If you are in a rush, you can skip these steps, or comment out one of the two lines below. The rest of this notebook will still run, though you will not be able to visualize coloured landscapes in the GUI presented in the next section.
</div>

In [None]:
MA.setup_grid(30)

We will assess the L2 norm in latent and 3D space, as well as the local Ramachandran scores (see Jupyter notebook `molearn_analysis.ipynb`). These act as heuristic for the percision of the neural network. Each landscape calculated with the methods described hereafter is both returned to the caller, and stored in the `MolearnAnalysis.surfaces` dictionary.

In [None]:
landscape_err_latent, landscape_err_3d, xaxis, yaxis = MA.scan_error()

In [None]:
landscape_ramachandran, xaxis, yaxis = MA.scan_ramachandran()

To produce a DOPE score landscape, the `MA.scan_dope` method is available. Compared to the two previous methods, this takes one more extra parameter, `refine`. If True (default), structures generated will be energy minimised before DOPE scoring. Here, we will just calculate the raw DOPE score landscape.

In [None]:
landscape_dope_unrefined, xaxis, yaxis = MA.scan_dope(refine=False)

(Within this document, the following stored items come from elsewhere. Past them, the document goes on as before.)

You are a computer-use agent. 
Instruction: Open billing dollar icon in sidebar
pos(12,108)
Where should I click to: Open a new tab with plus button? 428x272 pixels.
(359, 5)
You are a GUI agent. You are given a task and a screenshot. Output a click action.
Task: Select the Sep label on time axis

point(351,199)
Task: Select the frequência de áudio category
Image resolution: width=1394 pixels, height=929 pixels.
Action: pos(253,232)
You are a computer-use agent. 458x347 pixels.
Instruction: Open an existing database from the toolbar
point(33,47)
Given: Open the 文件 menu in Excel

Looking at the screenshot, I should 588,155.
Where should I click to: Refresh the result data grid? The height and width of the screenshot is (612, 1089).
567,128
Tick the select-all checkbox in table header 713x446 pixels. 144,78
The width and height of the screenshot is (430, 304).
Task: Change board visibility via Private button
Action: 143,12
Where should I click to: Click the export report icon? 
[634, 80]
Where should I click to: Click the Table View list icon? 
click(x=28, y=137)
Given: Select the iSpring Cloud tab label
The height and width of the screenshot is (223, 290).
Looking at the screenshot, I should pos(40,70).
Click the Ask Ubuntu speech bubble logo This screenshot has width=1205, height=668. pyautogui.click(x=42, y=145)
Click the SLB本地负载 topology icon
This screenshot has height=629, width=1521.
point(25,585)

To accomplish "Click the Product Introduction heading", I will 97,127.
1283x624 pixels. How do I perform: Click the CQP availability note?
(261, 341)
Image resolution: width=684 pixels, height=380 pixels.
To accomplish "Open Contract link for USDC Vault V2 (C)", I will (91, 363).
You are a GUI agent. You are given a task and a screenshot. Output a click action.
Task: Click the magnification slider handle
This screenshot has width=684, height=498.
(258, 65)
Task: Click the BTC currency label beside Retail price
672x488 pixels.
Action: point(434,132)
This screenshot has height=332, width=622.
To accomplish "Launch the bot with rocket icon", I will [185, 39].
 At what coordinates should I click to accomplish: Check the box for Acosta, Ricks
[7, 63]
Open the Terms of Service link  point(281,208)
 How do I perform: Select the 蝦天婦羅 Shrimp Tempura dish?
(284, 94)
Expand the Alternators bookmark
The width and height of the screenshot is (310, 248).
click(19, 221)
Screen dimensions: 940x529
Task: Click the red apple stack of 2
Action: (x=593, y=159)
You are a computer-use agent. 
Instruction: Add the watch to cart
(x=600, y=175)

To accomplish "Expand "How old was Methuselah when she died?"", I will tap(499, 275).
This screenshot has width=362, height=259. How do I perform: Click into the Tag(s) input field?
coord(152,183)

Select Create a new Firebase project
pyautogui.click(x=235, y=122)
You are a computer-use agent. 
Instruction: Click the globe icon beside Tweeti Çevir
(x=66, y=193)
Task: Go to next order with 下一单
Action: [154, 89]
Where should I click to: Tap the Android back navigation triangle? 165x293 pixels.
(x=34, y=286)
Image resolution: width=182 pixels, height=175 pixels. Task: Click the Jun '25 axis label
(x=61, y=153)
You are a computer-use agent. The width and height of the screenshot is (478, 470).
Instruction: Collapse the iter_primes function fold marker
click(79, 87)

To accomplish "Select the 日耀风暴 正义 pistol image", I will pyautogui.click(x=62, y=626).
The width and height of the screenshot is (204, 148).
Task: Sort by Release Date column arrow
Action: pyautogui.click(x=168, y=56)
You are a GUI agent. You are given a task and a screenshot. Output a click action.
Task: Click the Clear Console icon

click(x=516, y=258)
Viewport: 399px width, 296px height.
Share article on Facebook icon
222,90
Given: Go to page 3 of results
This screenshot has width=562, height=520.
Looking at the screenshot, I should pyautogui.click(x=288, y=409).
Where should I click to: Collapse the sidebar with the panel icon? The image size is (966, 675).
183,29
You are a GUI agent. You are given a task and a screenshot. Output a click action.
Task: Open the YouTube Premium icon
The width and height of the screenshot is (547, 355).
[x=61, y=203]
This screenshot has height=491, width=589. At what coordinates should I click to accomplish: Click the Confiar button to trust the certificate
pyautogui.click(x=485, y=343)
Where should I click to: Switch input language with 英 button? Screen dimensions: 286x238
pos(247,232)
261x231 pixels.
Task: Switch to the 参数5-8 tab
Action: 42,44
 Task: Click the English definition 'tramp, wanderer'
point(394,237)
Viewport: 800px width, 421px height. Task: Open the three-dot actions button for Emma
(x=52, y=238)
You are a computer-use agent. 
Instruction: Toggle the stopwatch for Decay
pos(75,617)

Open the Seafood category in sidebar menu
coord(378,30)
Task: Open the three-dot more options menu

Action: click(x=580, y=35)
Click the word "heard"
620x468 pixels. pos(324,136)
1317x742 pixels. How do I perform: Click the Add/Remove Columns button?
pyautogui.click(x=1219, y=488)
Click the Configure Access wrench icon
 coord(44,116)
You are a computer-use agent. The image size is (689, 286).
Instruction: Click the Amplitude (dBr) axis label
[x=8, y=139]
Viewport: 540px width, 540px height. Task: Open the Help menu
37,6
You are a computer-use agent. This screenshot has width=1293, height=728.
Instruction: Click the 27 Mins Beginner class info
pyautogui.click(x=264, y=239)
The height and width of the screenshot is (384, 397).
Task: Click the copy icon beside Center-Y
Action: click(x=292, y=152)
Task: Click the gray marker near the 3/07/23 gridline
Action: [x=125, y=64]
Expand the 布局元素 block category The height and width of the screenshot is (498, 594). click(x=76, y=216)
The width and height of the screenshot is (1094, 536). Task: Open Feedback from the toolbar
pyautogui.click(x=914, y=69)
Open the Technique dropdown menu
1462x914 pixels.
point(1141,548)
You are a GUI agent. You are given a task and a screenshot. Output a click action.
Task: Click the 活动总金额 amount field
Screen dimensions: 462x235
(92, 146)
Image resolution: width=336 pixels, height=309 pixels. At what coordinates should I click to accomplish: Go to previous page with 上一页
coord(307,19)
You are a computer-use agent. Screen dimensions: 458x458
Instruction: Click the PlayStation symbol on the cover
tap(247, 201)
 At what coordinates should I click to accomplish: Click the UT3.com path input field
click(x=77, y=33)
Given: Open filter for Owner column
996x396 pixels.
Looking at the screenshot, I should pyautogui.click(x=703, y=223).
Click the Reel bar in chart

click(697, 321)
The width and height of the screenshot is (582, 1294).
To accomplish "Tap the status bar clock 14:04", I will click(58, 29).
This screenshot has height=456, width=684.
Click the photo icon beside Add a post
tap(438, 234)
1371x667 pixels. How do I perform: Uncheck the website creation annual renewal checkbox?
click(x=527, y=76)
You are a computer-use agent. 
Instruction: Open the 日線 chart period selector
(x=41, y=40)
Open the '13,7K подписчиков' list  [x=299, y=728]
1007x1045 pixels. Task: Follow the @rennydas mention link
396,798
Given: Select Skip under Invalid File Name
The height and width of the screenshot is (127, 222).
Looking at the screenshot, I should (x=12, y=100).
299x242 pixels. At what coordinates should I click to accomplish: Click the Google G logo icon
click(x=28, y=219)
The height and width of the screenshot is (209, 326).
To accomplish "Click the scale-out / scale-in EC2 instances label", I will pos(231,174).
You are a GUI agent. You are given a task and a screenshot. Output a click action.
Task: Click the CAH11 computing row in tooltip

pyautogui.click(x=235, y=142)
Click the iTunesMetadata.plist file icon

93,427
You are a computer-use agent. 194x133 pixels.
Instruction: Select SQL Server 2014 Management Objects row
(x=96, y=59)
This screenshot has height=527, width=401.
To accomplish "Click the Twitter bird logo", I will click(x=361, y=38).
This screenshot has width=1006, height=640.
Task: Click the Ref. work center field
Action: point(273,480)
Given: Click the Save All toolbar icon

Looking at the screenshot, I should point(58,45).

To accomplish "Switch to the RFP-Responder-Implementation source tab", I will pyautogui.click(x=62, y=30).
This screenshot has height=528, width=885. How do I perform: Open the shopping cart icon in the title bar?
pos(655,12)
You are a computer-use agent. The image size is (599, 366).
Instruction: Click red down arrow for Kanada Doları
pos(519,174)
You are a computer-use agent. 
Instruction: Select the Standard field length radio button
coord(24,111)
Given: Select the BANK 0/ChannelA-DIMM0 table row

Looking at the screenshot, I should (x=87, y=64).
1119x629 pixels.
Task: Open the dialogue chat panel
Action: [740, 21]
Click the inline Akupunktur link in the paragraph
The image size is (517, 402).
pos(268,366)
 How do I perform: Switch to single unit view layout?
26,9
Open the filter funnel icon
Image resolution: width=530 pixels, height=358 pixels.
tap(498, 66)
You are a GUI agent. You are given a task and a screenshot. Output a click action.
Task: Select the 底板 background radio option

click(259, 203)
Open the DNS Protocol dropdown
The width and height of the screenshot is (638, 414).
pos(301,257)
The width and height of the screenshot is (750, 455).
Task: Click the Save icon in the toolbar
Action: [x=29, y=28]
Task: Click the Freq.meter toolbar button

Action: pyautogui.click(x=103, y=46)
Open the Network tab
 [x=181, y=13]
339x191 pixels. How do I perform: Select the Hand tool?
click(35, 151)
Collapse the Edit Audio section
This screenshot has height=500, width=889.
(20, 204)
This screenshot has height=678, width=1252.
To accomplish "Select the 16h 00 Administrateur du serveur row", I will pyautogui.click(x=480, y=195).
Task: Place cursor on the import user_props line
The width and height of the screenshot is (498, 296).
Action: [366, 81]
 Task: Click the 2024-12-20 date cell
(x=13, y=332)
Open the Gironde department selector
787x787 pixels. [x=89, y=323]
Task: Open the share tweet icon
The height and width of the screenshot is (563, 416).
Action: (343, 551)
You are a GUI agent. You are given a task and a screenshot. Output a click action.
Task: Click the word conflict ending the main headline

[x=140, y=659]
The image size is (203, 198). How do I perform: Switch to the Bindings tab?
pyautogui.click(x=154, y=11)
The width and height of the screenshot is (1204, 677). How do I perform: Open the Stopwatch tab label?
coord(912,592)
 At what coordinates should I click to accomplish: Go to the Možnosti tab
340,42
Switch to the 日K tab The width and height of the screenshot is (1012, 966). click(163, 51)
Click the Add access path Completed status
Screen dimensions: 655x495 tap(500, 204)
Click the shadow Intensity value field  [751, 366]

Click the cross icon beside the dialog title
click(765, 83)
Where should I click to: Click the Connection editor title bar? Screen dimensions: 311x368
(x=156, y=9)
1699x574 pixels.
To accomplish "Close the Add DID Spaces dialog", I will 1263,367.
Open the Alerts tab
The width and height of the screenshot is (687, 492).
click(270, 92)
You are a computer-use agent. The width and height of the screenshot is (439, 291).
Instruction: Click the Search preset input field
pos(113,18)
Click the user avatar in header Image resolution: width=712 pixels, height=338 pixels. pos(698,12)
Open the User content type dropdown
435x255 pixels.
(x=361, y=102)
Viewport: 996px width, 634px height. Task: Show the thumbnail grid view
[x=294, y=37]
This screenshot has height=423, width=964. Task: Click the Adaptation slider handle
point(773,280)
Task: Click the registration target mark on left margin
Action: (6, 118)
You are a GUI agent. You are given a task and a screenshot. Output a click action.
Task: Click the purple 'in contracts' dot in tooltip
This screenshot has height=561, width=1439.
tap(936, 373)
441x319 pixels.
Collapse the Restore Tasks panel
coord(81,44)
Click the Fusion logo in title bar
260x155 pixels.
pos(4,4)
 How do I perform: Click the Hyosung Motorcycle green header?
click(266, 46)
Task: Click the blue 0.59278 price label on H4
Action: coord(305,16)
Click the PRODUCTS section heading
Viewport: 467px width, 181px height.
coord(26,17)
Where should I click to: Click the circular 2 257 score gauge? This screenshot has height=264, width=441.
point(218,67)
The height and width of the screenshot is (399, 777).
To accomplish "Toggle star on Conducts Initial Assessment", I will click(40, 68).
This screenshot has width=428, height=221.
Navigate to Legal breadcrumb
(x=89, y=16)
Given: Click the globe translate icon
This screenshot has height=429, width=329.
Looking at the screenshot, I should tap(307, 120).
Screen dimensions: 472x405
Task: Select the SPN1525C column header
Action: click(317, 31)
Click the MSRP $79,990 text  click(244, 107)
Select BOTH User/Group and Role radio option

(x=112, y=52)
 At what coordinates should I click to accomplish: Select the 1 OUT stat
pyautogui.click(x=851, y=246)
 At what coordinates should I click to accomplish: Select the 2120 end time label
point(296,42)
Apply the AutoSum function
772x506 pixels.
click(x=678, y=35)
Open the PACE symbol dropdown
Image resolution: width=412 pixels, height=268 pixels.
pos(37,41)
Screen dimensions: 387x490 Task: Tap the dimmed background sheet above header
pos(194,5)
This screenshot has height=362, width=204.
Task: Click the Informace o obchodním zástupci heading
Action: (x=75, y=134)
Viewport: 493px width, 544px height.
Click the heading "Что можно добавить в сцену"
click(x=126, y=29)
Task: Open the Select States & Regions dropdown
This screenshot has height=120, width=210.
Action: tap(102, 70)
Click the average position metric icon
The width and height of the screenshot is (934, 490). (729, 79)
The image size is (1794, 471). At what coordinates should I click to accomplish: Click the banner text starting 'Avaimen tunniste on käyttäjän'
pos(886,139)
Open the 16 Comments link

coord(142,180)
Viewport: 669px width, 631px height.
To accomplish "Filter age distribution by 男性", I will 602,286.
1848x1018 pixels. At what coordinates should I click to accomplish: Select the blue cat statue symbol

An interesting plot, is one where the latent space is coloured as a function of how closely structures generated resemble a target structure. In this example, we pick a random conformation from the test set and compare a grid of the latent space to it in terms of RMSD. As for other landscape scanning methods above, the result of this scan will be both returned to the user and stored internally.

In [None]:
landscape_target_rmsd, xaxis, yaxis = MA.scan_error_from_target(MA.test_set[0])

The user can also create custom functions to quantify a desired property through the latent space. Any custom function must take as first parameter a (1xNx3) array describing the coordinates of N atoms. Additional parameters can the also be provided. The custom function is used by calling `MolearnAnalysis.scan_custom`. This takes as three parameters the custom function, a list of extra parameters to pass the function, and a string used as label. This label will be used to retrieve the data associated with this function, stored in the dictionary `MolearnAnalysis.custom_data`.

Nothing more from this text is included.